Los registros de avisos laborales (WARN Act) citados en medios recogen que ZeniMax Online y id Software notificaron despidos por 213 y 136 empleados respectivamente. Además, ZeniMax ya había recortado 62 posiciones en 2025 tras la cancelación del proyecto Blackbird.

La suma de estas cifras no es un dato menor: representan contrataciones realizadas con objetivos concretos y conocimientos acumulados que se pierden con cada salida.

Qué significa en la práctica

Decir que una plantilla vuelve a niveles de hace una década es técnicamente cierto si el número de empleados se iguala, pero no es equivalente a recuperar el estado organizativo de entonces. Un estudio “en crecimiento” y uno que ha sufrido despidos masivos no funcionan igual: procesos, talento senior, capacidad de supervisión y el know‑how acumulado no se restablecen simplemente con una cifra de plantilla.

La comparación con periodos previos se utiliza con frecuencia como argumento de normalización tras despidos. Sin embargo, esa narrativa puede ocultar que la reducción de personal es la consecuencia de decisiones estratégicas, cambios de prioridad o problemas en la gestión del proyecto.
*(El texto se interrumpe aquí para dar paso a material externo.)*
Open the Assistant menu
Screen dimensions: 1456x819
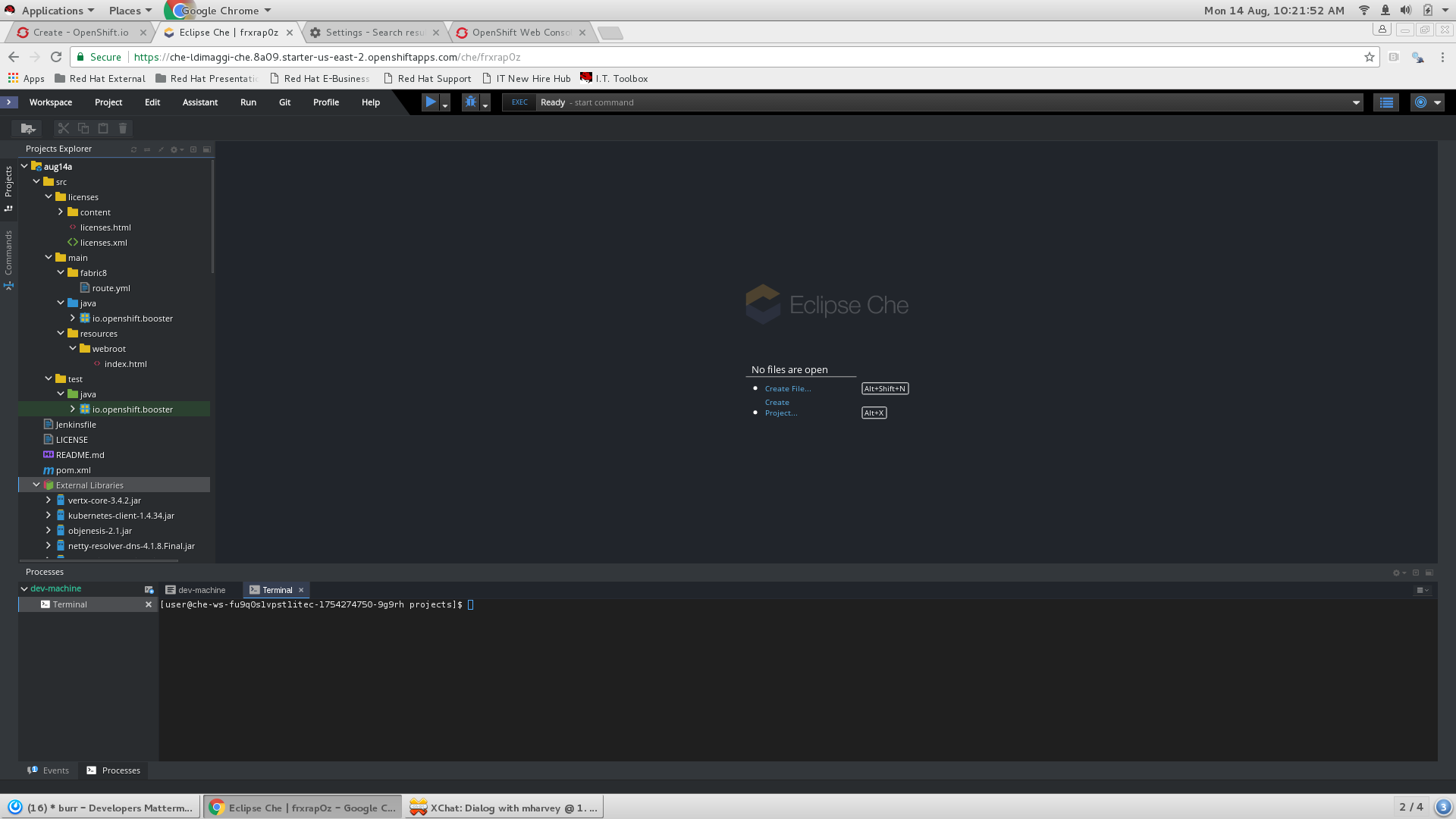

Para los jugadores de Elder Scrolls Online la preocupación legítima no es sólo la cantidad de empleados, sino qué roles se han perdido y cómo afectará eso a la cadencia y ambición del contenido futuro.

Los desarrolladores que permanecen intentan tranquilizar a la comunidad: recordar el equipo detrás de expansiones muy bien valoradas sirve para evitar alarmas prematuras. Es una respuesta comprensible, pero insuficiente por sí sola.

En declaraciones públicas similares, otros estudios han buscado transmitir continuidad tras reestructuraciones. No es inusual, pero tampoco debería sustituir la transparencia sobre qué equipos, disciplinas o proyectos concretos se han visto afectados.

Lo que Microsoft no aclara todavía es la distribución exacta de las bajas dentro de los equipos de ZeniMax Online: cuántas afectaron a diseño, arte, ingeniería, operaciones en vivo o administración. Esa información es clave para evaluar el verdadero impacto en ESO.

Por otra parte, las comparaciones con épocas doradas de otros estudios —como la de id Software con Doom (2016)— sirven como coartada comunicativa. En el mejor de los casos añaden contexto; en el peor, intentan normalizar pérdidas que reducen capacidades estratégicas.

La afirmación pública de que la plantilla ha vuelto a niveles de hace diez años debe leerse con cautela. En el papel puede ser cierto; en la práctica, el estudio resultante tras varios recortes es diferente.

Quienes trabajan en estas empresas suelen defender su labor frente a narrativas que minimizan su aportación: es comprensible. También es legítimo que el público y los medios exijan claridad sobre cómo se distribuyen los recursos y qué se ha perdido con los despidos.

Mientras tanto, la comunidad seguirá controlando señales concretas: ritmo de actualizaciones, calidad de los DLC y capacidad del estudio para sostener operaciones en vivo sin sacrificar soporte ni innovación.